The call was answered by scores of women, both religious and secular, some supporters of Ennahda and others unaffiliated to politics, all of whom are determined to cement their new-found rights in the country’s fresh constitution.

"I am a professor of Islamic history at the University and if, during my lesson, I say something that doesn’t correspond to conservative Islamist thinking, I know I will be in real danger," Latifa Bekky, a member of the militant Tunisian Association of Democratic Women, which goes by its French acronym ATFD, told IPS. The organisation is one of just a handful that is actively seeking to safeguard women’s human rights in the new Tunisia.

Several other women’s associations are suspicious about the group, which is said to have ties to Ben Ali’s Constitutional Democratic Rally (RCD) party.

Secular feminists caught in the middle are doing their best to maintain calm during this transitional moment, which is a critical point for Tunisia’s future.

"As a secular feminist and progressive, Ennahda is automatically my political antagonist," Sana Ben Achour, former president of the ATFD told IPS. "Ennahda’s leadership claims it will respect Tunisian women’s rights but these promises can only be verified by their actions," she added.

"Many of the women engaged in political activity have faced serious threats via the Internet," Souad Rejeb, a psychologist and ATFD activist, told IPS. "(Sana) Ben Achour’s image in a facebook post was cancelled with a cross, a symbol that represents a death threat."

Though women may have harboured fears before the election, none wanted to sacrifice their newly acquired right to vote by boycotting the polls.

"We wanted to safeguard our right to vote freely for the time in our lives – we did observe some irregularities, but not enough to deter us from voting altogether," said Samira Hizaoui, an electoral candidate for a new workers’ party created recently by the General Union of Tunisian Workers (UGTT), which is also calling insistently for women’s equality.

Most of these women are very courageous and are prepared for the long, hard struggle ahead. Salma Beccar, a famous filmmaker, who is also a representative of the Modernist Democratic Pole (MDP), is one of them.

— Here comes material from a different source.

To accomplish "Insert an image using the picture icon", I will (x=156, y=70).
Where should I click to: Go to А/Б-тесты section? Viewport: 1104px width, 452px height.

"I am not afraid of Ennahda – most of their success is due to an effective propaganda campaign supported by satellite TV stations like Al Jazeera. Without this support, the Islamists would not have enjoyed a landslide victory," she told IPS.

"They have promised to preserve Tunisia’s family code (the most progressive ‘family law’ in the Arab world) but they have already started to talk about adoption laws going against Islamic law," Beccar told IPS.

"Rumours are also circulating on Facebook about the party’s intention to segregate schools, buses and other public areas based on gender. We need to be aware of these changes and be ready to resist," she added.

"Although in the beginning Ennahda is showing its ‘moderate’ face, I have my doubt that Islamists are capable of being moderate in the long run," Chakras Balhaj Yahya, a UGTT trade unionist told IPS.

"My six sisters chose to wear the veil, which I don’t understand. I still walk around in my miniskirt but now people look at me differently," she added.

Wissal Kassraoui, a young journalist at Shams Radio, who also wears Western clothes, confessed that she is afraid about what could happen in the next few years, or even months.

"They (the moderates) will wait, perhaps one year, perhaps less, to show their true face; but the fact is, their base has already started threatening women," she stressed.